Schier unerschöpflich scheint jener Schatz an Sagen und Legenden zu sein, die sich die Weidenhager an den Herdfeuern erzählen. Dabei ist es erwähnenswert, dass jene Geschichten, die man sich in der Baronie erzählt, für die Heldentrutz ungewöhnlich positiv erscheinen. Besonders beliebt sind hierbei Weisen über die vielen Tagesheiligen dieser Breiten, deren Handeln in bestimmten Situationen oft auch als eine Art Vorgabe und Anleitung zum Leben dienen, die in hohen Ehren gehalten und von Generation zu Generation weitergegeben wird.

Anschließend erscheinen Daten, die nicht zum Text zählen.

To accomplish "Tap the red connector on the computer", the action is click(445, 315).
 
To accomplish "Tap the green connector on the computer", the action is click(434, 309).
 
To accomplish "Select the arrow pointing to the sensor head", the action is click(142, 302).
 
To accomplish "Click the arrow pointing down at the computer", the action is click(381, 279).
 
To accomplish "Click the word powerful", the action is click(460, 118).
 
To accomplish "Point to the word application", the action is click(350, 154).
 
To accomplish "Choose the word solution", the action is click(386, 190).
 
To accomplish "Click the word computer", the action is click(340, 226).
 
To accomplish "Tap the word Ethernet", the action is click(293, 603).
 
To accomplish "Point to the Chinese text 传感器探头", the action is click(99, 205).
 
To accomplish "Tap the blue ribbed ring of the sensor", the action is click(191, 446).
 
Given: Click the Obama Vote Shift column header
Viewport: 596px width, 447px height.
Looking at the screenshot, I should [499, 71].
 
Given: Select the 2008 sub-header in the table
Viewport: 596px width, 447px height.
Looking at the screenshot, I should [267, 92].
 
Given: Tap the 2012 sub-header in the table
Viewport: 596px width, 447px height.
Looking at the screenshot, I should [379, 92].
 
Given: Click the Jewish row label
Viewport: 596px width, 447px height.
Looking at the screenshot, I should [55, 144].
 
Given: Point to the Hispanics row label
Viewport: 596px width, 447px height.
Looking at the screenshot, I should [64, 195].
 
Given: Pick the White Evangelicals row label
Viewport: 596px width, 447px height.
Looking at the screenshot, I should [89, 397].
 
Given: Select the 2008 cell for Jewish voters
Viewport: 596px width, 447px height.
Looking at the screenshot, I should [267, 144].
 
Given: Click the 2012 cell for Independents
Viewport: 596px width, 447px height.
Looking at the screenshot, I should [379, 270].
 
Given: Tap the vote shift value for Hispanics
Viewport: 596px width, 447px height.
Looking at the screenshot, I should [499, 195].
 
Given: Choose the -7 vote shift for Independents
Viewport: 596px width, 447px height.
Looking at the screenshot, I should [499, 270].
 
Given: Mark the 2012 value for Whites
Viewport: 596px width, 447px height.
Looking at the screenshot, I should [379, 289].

Beispiele aus dem Sagenschatz der Baronie:
- Perdan und Alari
- Yann, der Waydmann

 

II.IX. Kunst und Musik

Nach all der harten Arbeit auf den Feldern, in den Ställen oder dem Wald, genießen es die Weidenhager nach getanenem Tagwerk oder an Feiertagen gemütlich zusammen zu kommen. Bei solchen Treffen zeigt sich das schier unerschöpfliche Sagen- und Liedgut der Lande der praioswärtigen Heldentrutz, das stets mündlich von einer Generation an die nächste weitergegeben wird.
Einen demnach hohen Stellenwert hat hier die Bardenkunst - sei es Lautenspiel und Gesang oder die Dichtkunst. Eine Begeisterung, die auch vor Ritterinnen und Rittern in einigen Fällen nicht halt macht. Der Minne erfreute sich in Weidenhag stets überraschend hoher Beliebtheit, versteht man hier auch Perdan, den Schutzheiligen der Baronie, als Vater der Minne.